A couple of things to have in mind is that we are talking about multiple things here and it could be good with some clarification.
Snowpark is a library that you install through pip/conda and it's a dataframe library, meaning you will be able to define a dataframe object that points to data in Snowflake (there is also ways to get data into Snowflake using it as well). It does not pull back the data to the client, unless you explicit tells it too, and all computation is done on the Snowflake side.

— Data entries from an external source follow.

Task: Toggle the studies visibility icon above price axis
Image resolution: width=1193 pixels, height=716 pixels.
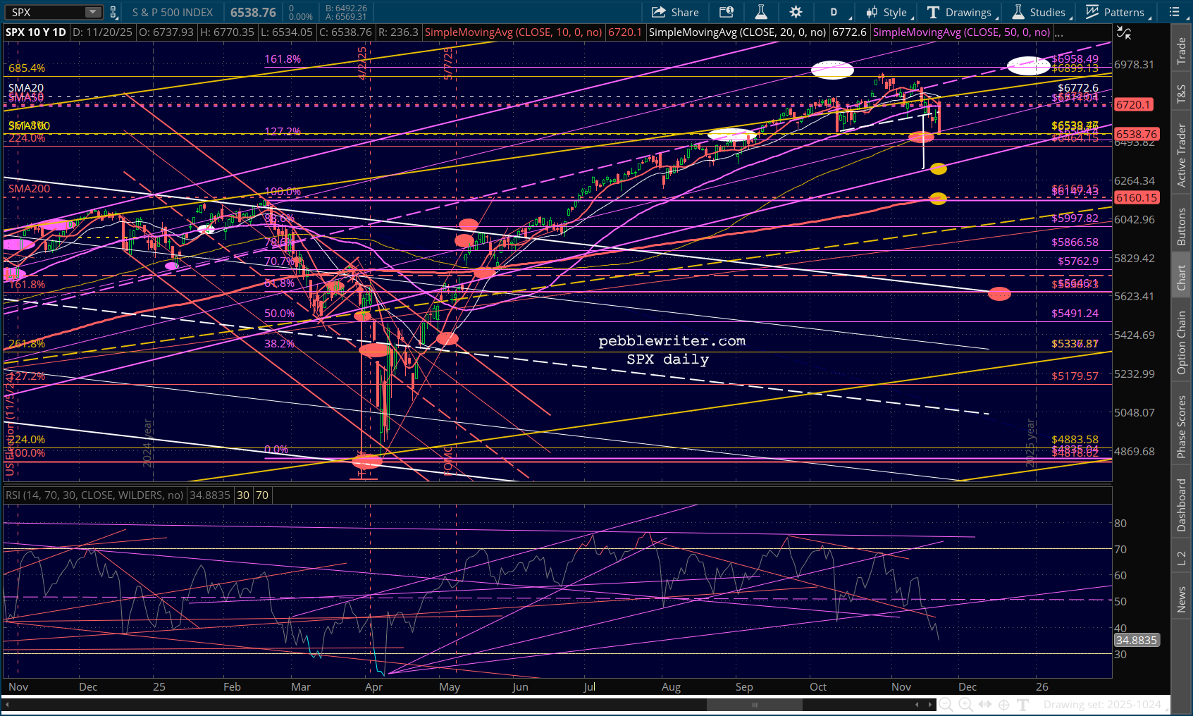Action: [x=1123, y=32]
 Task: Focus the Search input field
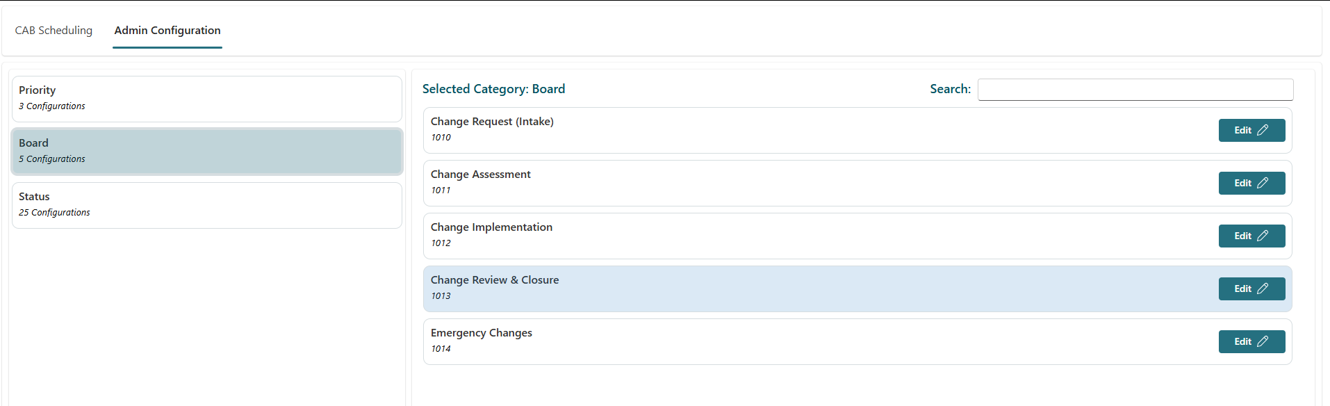tap(1135, 90)
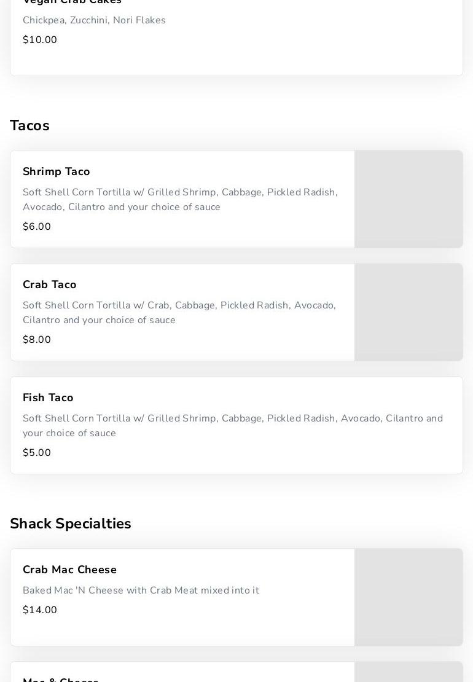Image resolution: width=473 pixels, height=682 pixels.
Task: Open the Crab Mac Cheese item
Action: (x=69, y=570)
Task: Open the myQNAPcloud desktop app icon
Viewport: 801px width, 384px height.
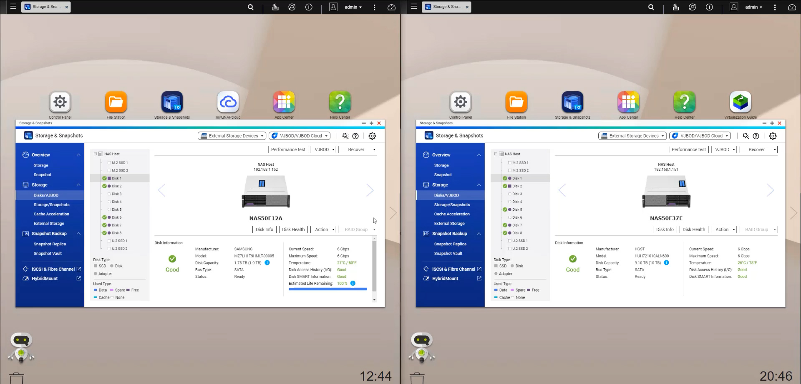Action: 228,102
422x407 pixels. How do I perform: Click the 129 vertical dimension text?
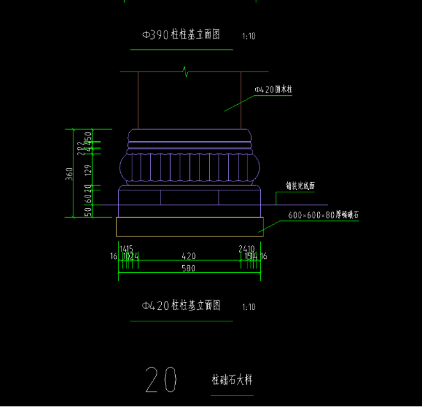(88, 169)
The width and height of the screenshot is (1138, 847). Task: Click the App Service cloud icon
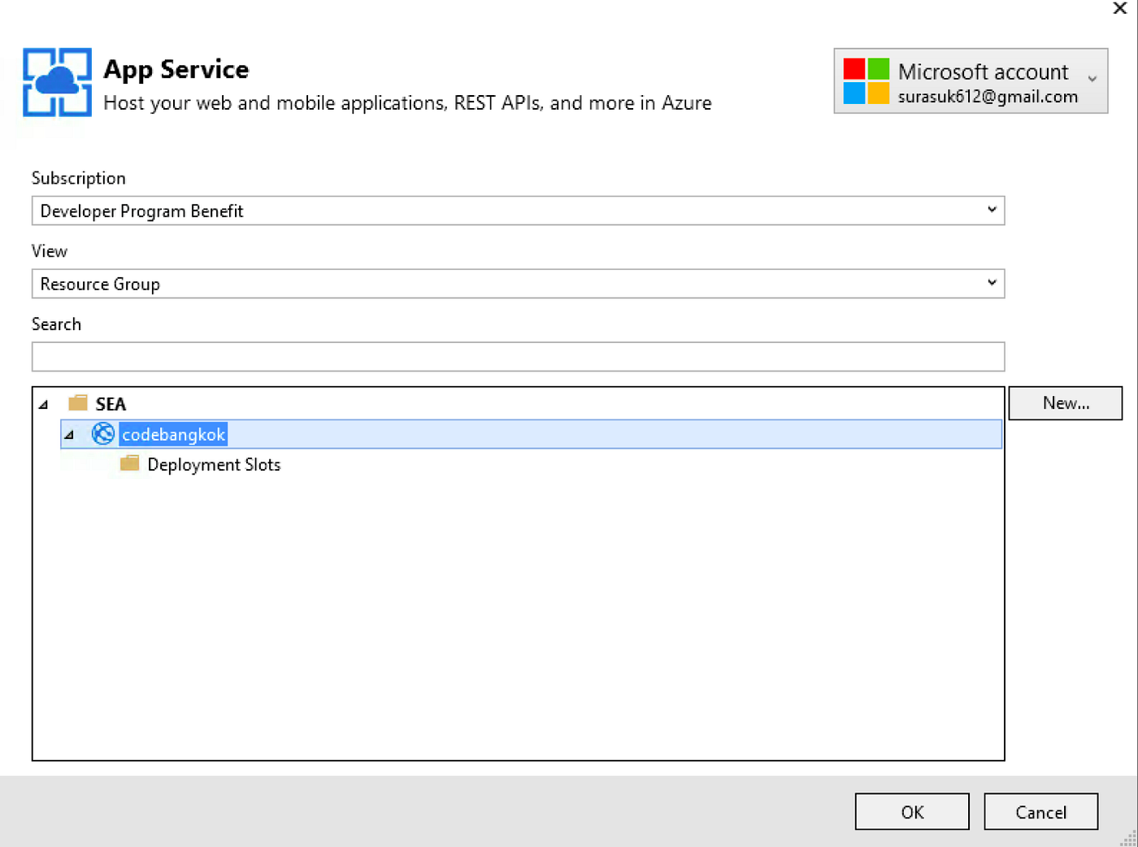55,81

When you do operations on a Snowpark dataframe you are using Python code that will generate SQL that is executed in Snowflake, using the same mechanism as if you wrote your own SQL. The execution of the generated SQL is triggered by action methods such as .show(), .collect(), save_as_table() and so on.
More information here
As part of the Snowflake Python support there is also Python UDFs and
Python Stored Procedures, you do not need Snowpark to create or use those since you can do that with SQL using CREATE FUNCTION/CREATE STORED PROCEDURE, but you can use Snowpark as well.
With Python UDFs and Python Stored Procedures you can bring Python code into Snowflake that will be executed on the Snowflake compute, it will not be translated into SQL but will use Python sandboxes that run on the compute nodes.
In order to use Python Stored Procedures or Python UDFs you do not have to do anything, it is there like any other built in feature of Snowflake.
More information about Python UDFs and information about Python Stored Procedures.
The Snowflake Python Connector allows you to write SQL that is executed on Snowflake and the the result is pulled back to the client to be used there, using the client memory etc. If you want your manipulation to be executed in Snowflake you need to write SQL for it.